_YOUR ASSIGNMENT_. Nothing in the records may change. Print them all again.

_DATA PROVIDED_.
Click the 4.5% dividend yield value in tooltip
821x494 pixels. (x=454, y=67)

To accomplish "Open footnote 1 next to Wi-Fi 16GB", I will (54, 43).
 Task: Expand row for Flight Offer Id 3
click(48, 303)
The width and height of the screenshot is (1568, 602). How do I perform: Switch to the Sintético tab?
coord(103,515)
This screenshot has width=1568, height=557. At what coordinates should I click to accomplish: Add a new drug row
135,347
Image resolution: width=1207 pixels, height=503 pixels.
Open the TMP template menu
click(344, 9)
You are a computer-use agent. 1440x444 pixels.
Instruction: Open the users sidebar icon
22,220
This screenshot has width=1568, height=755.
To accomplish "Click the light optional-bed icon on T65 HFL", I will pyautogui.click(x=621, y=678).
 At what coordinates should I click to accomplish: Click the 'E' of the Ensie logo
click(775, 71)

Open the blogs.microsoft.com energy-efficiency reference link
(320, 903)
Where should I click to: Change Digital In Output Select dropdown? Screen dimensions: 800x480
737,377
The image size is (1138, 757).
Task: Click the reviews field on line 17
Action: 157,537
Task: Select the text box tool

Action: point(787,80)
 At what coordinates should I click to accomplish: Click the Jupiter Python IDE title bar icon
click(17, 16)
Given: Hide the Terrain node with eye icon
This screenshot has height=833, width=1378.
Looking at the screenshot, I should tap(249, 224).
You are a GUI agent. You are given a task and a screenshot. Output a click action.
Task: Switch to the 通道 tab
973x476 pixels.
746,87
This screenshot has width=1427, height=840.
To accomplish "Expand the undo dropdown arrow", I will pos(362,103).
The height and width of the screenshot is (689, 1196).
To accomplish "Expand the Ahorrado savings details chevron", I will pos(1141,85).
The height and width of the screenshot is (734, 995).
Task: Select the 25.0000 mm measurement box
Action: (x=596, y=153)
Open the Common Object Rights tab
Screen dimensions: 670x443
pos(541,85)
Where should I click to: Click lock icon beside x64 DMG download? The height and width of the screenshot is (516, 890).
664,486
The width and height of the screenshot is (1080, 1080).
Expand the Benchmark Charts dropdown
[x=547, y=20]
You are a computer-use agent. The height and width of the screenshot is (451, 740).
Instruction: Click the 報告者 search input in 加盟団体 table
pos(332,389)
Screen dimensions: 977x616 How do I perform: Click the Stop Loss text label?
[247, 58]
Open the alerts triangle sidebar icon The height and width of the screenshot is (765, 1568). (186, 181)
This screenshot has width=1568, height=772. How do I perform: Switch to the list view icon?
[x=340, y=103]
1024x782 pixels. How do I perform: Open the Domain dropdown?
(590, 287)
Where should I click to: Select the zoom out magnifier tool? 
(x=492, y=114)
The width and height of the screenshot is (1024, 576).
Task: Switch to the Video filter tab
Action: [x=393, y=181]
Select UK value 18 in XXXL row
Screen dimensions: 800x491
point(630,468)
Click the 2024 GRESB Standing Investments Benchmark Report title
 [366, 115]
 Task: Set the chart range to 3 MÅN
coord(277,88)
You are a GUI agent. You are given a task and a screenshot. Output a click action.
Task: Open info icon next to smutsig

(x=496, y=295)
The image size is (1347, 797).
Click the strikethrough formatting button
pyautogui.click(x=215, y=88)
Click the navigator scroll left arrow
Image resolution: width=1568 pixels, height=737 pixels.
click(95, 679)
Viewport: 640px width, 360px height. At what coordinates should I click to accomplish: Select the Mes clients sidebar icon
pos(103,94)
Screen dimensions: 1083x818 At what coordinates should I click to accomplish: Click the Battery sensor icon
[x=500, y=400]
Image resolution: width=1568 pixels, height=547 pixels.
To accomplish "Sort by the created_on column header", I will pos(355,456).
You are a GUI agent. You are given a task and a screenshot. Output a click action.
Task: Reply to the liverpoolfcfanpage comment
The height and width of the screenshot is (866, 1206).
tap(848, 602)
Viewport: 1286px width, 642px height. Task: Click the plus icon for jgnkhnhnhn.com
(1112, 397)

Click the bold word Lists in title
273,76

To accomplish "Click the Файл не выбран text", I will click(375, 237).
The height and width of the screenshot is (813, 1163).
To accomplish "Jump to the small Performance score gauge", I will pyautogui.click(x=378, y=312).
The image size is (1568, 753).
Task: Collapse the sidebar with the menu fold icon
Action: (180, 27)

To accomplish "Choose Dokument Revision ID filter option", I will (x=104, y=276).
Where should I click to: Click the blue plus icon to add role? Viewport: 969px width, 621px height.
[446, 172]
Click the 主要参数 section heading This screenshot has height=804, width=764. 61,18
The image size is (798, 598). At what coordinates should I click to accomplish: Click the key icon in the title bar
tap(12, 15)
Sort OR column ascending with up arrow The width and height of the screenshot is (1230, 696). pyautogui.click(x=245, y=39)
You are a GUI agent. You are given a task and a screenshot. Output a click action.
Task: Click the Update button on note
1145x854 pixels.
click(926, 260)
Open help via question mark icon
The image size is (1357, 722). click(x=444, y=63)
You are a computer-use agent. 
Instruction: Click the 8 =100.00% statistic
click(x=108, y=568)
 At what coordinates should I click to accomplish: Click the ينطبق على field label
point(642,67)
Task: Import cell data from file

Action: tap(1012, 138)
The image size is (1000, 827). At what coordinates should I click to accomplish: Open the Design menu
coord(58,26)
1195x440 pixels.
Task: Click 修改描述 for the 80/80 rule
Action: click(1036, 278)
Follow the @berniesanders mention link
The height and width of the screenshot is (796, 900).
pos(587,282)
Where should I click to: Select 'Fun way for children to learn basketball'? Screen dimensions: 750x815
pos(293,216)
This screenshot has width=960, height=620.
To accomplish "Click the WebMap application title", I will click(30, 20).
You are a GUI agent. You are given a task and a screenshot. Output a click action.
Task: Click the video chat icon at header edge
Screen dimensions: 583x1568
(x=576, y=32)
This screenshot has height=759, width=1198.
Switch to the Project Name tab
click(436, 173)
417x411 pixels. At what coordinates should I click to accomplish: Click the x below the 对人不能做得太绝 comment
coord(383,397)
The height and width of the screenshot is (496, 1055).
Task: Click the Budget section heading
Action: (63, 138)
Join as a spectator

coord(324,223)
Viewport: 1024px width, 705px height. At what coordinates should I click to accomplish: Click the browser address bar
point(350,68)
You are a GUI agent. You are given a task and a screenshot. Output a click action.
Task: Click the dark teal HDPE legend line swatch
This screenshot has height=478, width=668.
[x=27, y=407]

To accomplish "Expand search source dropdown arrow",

_EXERCISE OUTPUT_.
Click the 4.5% dividend yield value in tooltip
821x494 pixels. (x=454, y=67)

To accomplish "Open footnote 1 next to Wi-Fi 16GB", I will (54, 43).
 Task: Expand row for Flight Offer Id 3
click(48, 303)
The width and height of the screenshot is (1568, 602). How do I perform: Switch to the Sintético tab?
coord(103,515)
This screenshot has width=1568, height=557. At what coordinates should I click to accomplish: Add a new drug row
135,347
Image resolution: width=1207 pixels, height=503 pixels.
Open the TMP template menu
click(344, 9)
You are a computer-use agent. 1440x444 pixels.
Instruction: Open the users sidebar icon
22,220
This screenshot has width=1568, height=755.
To accomplish "Click the light optional-bed icon on T65 HFL", I will pyautogui.click(x=621, y=678).
 At what coordinates should I click to accomplish: Click the 'E' of the Ensie logo
click(775, 71)

Open the blogs.microsoft.com energy-efficiency reference link
(320, 903)
Where should I click to: Change Digital In Output Select dropdown? Screen dimensions: 800x480
737,377
The image size is (1138, 757).
Task: Click the reviews field on line 17
Action: 157,537
Task: Select the text box tool

Action: point(787,80)
 At what coordinates should I click to accomplish: Click the Jupiter Python IDE title bar icon
click(17, 16)
Given: Hide the Terrain node with eye icon
This screenshot has height=833, width=1378.
Looking at the screenshot, I should tap(249, 224).
You are a GUI agent. You are given a task and a screenshot. Output a click action.
Task: Switch to the 通道 tab
973x476 pixels.
746,87
This screenshot has width=1427, height=840.
To accomplish "Expand the undo dropdown arrow", I will pos(362,103).
The height and width of the screenshot is (689, 1196).
To accomplish "Expand the Ahorrado savings details chevron", I will pos(1141,85).
The height and width of the screenshot is (734, 995).
Task: Select the 25.0000 mm measurement box
Action: (x=596, y=153)
Open the Common Object Rights tab
Screen dimensions: 670x443
pos(541,85)
Where should I click to: Click lock icon beside x64 DMG download? The height and width of the screenshot is (516, 890).
664,486
The width and height of the screenshot is (1080, 1080).
Expand the Benchmark Charts dropdown
[x=547, y=20]
You are a computer-use agent. The height and width of the screenshot is (451, 740).
Instruction: Click the 報告者 search input in 加盟団体 table
pos(332,389)
Screen dimensions: 977x616 How do I perform: Click the Stop Loss text label?
[247, 58]
Open the alerts triangle sidebar icon The height and width of the screenshot is (765, 1568). (186, 181)
This screenshot has width=1568, height=772. How do I perform: Switch to the list view icon?
[x=340, y=103]
1024x782 pixels. How do I perform: Open the Domain dropdown?
(590, 287)
Where should I click to: Select the zoom out magnifier tool? 
(x=492, y=114)
The width and height of the screenshot is (1024, 576).
Task: Switch to the Video filter tab
Action: [x=393, y=181]
Select UK value 18 in XXXL row
Screen dimensions: 800x491
point(630,468)
Click the 2024 GRESB Standing Investments Benchmark Report title
 [366, 115]
 Task: Set the chart range to 3 MÅN
coord(277,88)
You are a GUI agent. You are given a task and a screenshot. Output a click action.
Task: Open info icon next to smutsig

(x=496, y=295)
The image size is (1347, 797).
Click the strikethrough formatting button
pyautogui.click(x=215, y=88)
Click the navigator scroll left arrow
Image resolution: width=1568 pixels, height=737 pixels.
click(95, 679)
Viewport: 640px width, 360px height. At what coordinates should I click to accomplish: Select the Mes clients sidebar icon
pos(103,94)
Screen dimensions: 1083x818 At what coordinates should I click to accomplish: Click the Battery sensor icon
[x=500, y=400]
Image resolution: width=1568 pixels, height=547 pixels.
To accomplish "Sort by the created_on column header", I will pos(355,456).
You are a GUI agent. You are given a task and a screenshot. Output a click action.
Task: Reply to the liverpoolfcfanpage comment
The height and width of the screenshot is (866, 1206).
tap(848, 602)
Viewport: 1286px width, 642px height. Task: Click the plus icon for jgnkhnhnhn.com
(1112, 397)

Click the bold word Lists in title
273,76

To accomplish "Click the Файл не выбран text", I will click(375, 237).
The height and width of the screenshot is (813, 1163).
To accomplish "Jump to the small Performance score gauge", I will pyautogui.click(x=378, y=312).
The image size is (1568, 753).
Task: Collapse the sidebar with the menu fold icon
Action: (180, 27)

To accomplish "Choose Dokument Revision ID filter option", I will (x=104, y=276).
Where should I click to: Click the blue plus icon to add role? Viewport: 969px width, 621px height.
[446, 172]
Click the 主要参数 section heading This screenshot has height=804, width=764. 61,18
The image size is (798, 598). At what coordinates should I click to accomplish: Click the key icon in the title bar
tap(12, 15)
Sort OR column ascending with up arrow The width and height of the screenshot is (1230, 696). pyautogui.click(x=245, y=39)
You are a GUI agent. You are given a task and a screenshot. Output a click action.
Task: Click the Update button on note
1145x854 pixels.
click(926, 260)
Open help via question mark icon
The image size is (1357, 722). click(x=444, y=63)
You are a computer-use agent. 
Instruction: Click the 8 =100.00% statistic
click(x=108, y=568)
 At what coordinates should I click to accomplish: Click the ينطبق على field label
point(642,67)
Task: Import cell data from file

Action: tap(1012, 138)
The image size is (1000, 827). At what coordinates should I click to accomplish: Open the Design menu
coord(58,26)
1195x440 pixels.
Task: Click 修改描述 for the 80/80 rule
Action: click(1036, 278)
Follow the @berniesanders mention link
The height and width of the screenshot is (796, 900).
pos(587,282)
Where should I click to: Select 'Fun way for children to learn basketball'? Screen dimensions: 750x815
pos(293,216)
This screenshot has width=960, height=620.
To accomplish "Click the WebMap application title", I will click(30, 20).
You are a GUI agent. You are given a task and a screenshot. Output a click action.
Task: Click the video chat icon at header edge
Screen dimensions: 583x1568
(x=576, y=32)
This screenshot has height=759, width=1198.
Switch to the Project Name tab
click(436, 173)
417x411 pixels. At what coordinates should I click to accomplish: Click the x below the 对人不能做得太绝 comment
coord(383,397)
The height and width of the screenshot is (496, 1055).
Task: Click the Budget section heading
Action: (63, 138)
Join as a spectator

coord(324,223)
Viewport: 1024px width, 705px height. At what coordinates should I click to accomplish: Click the browser address bar
point(350,68)
You are a GUI agent. You are given a task and a screenshot. Output a click action.
Task: Click the dark teal HDPE legend line swatch
This screenshot has height=478, width=668.
[x=27, y=407]

To accomplish "Expand search source dropdown arrow",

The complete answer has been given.